PROBLEM STATEMENT: Across the records that follow, determine how many lines contain "computer" and give only the resulting number.

DATA SUPPLIED:
↓↓↓
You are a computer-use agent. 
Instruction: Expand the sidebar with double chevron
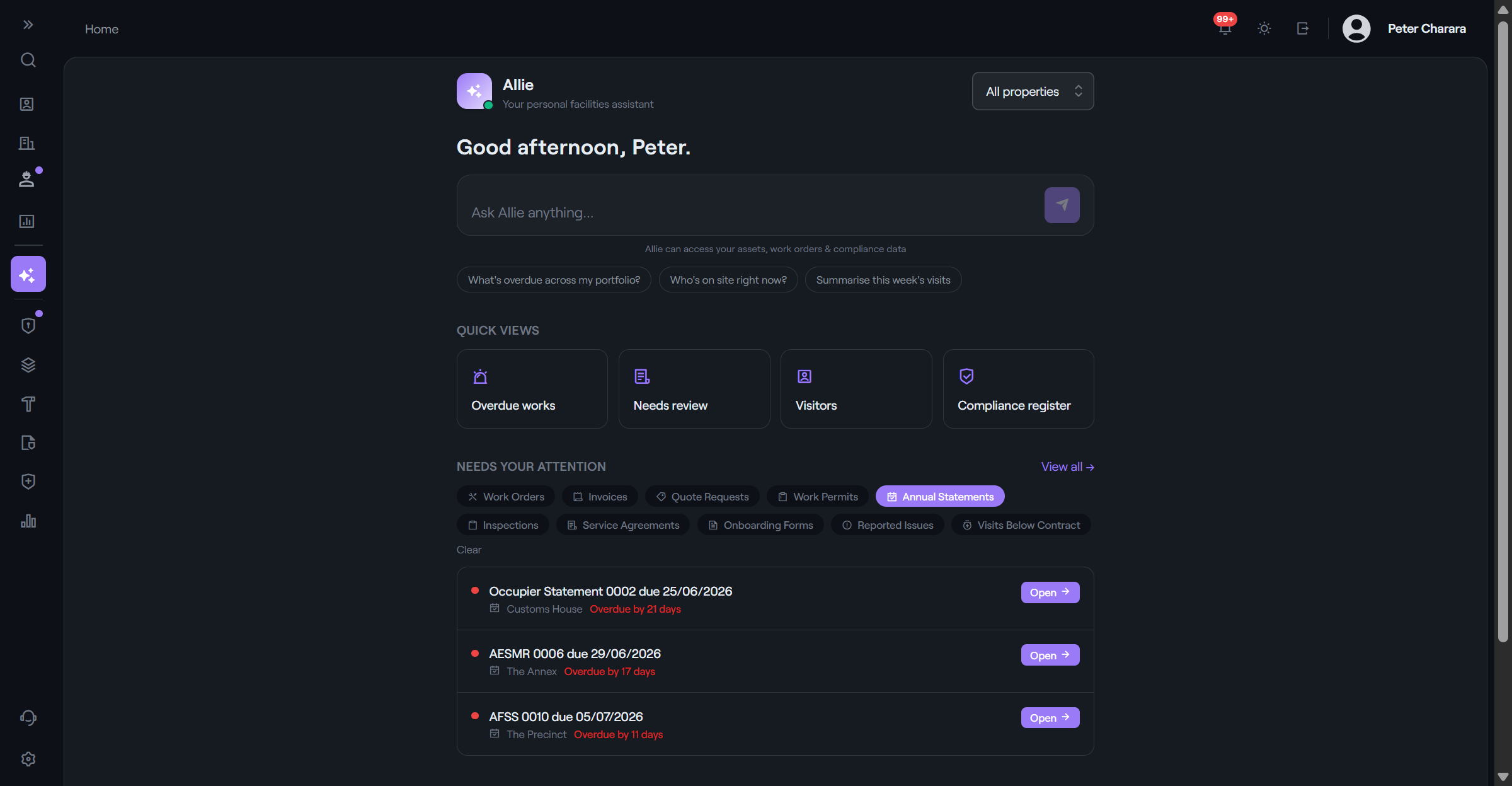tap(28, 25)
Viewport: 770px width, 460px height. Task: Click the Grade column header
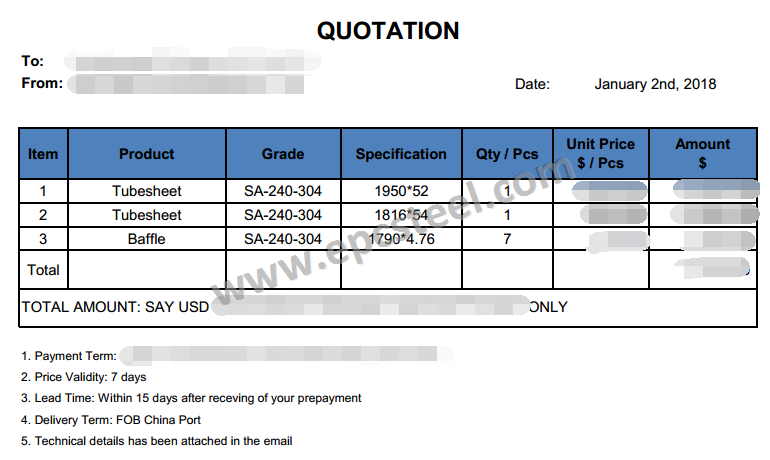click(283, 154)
↑↑↑
↓↓↓
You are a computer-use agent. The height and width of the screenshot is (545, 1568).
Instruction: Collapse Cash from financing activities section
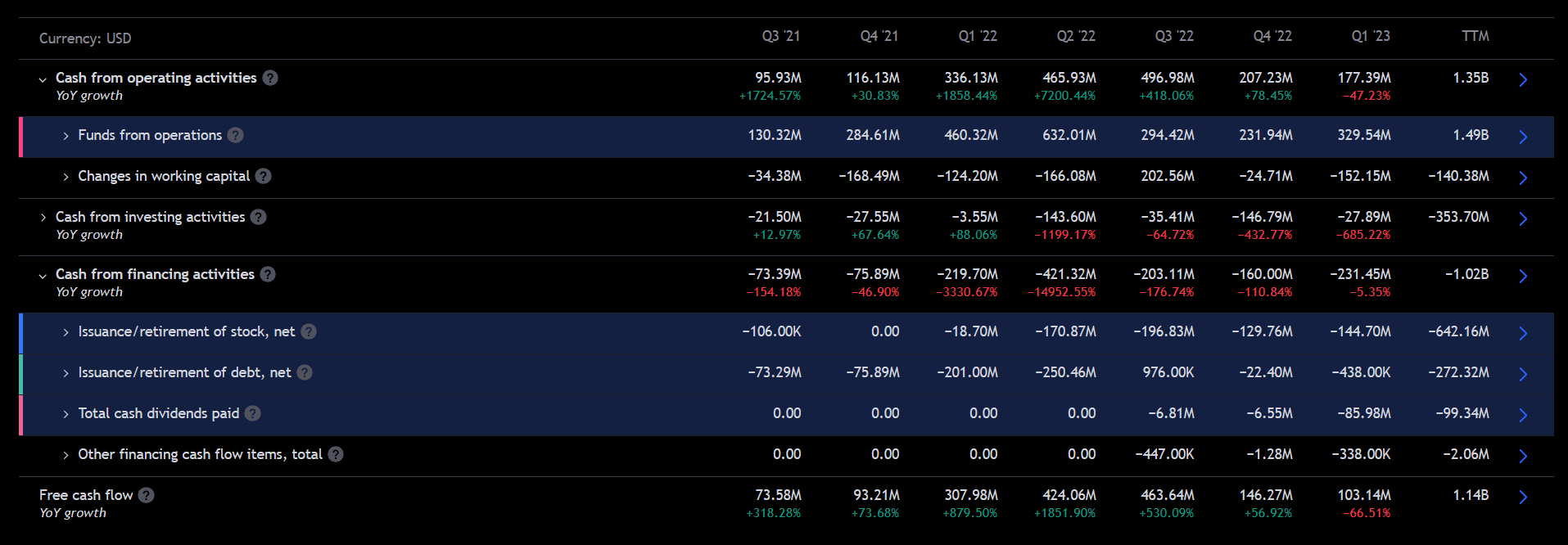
↑↑↑
↓↓↓
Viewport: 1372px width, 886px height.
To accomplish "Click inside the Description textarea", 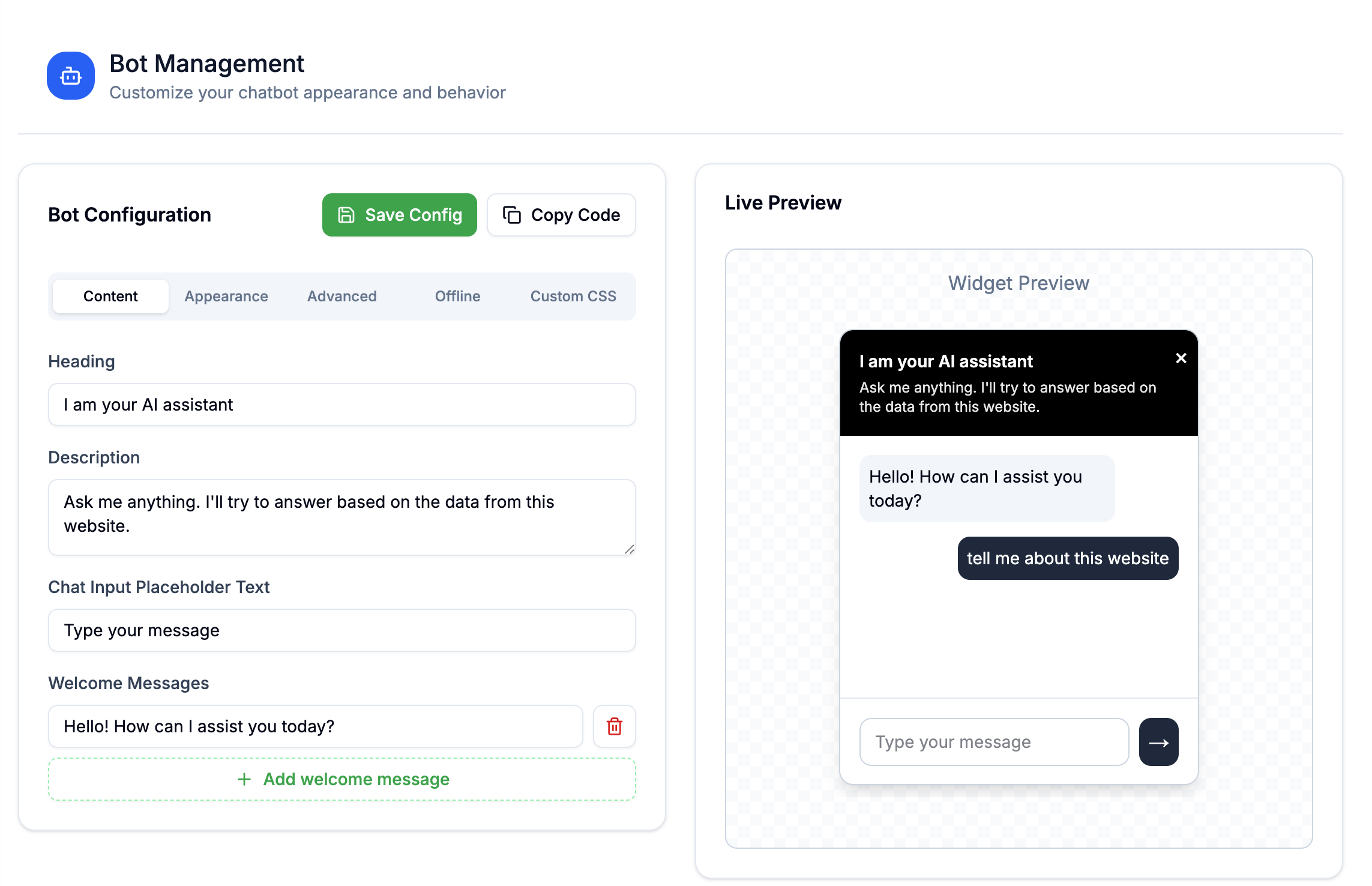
↑↑↑
WRITTEN SOLUTION: 2